* Records to use *
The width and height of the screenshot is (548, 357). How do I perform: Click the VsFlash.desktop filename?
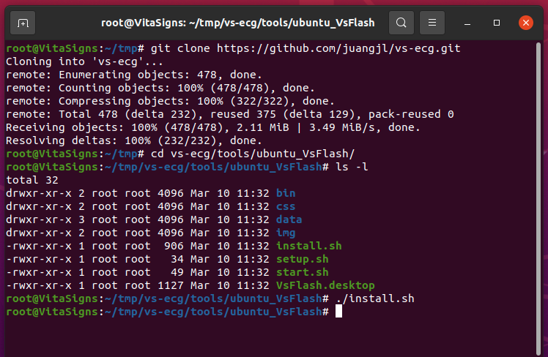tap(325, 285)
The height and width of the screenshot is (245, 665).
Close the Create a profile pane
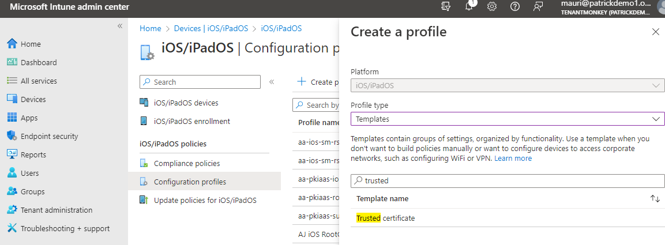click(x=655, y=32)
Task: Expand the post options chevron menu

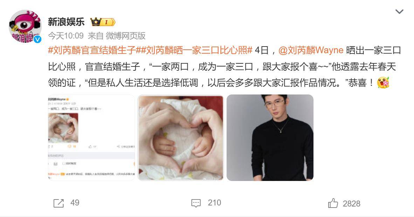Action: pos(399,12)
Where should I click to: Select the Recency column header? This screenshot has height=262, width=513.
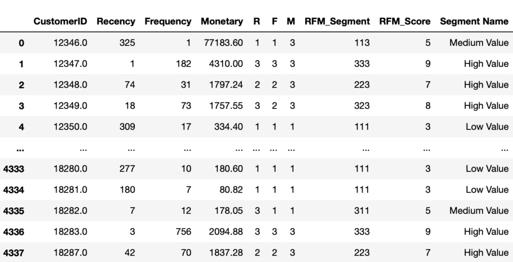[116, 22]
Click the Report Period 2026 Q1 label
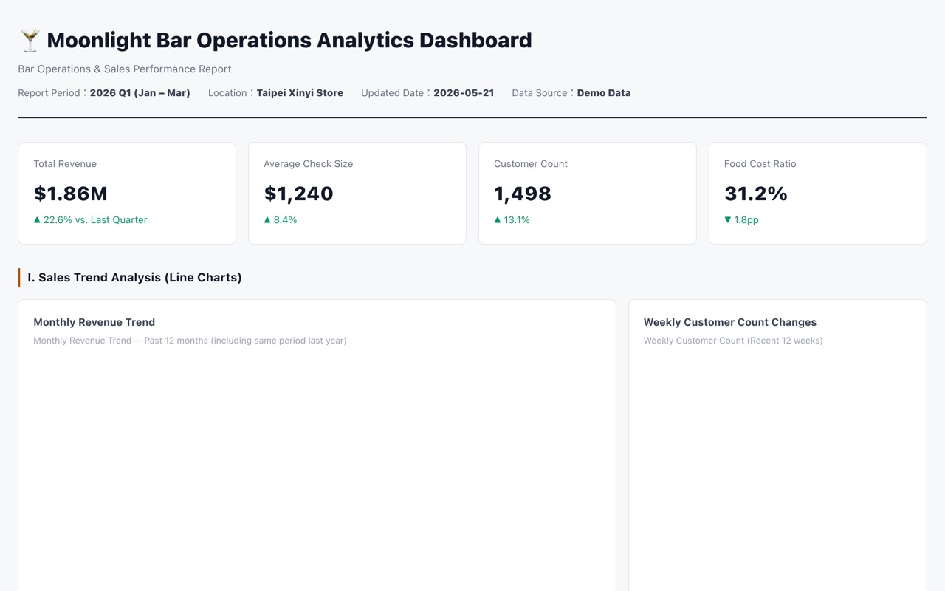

* About this exercise *
Give back word for word the lines from the one containing "Where should I" through the final line of the data above. Pictures are to be left out.

* Solution for this problem *
Where should I click to: Select the Recency column header? This screenshot has height=262, width=513.
[116, 22]
Click the Report Period 2026 Q1 label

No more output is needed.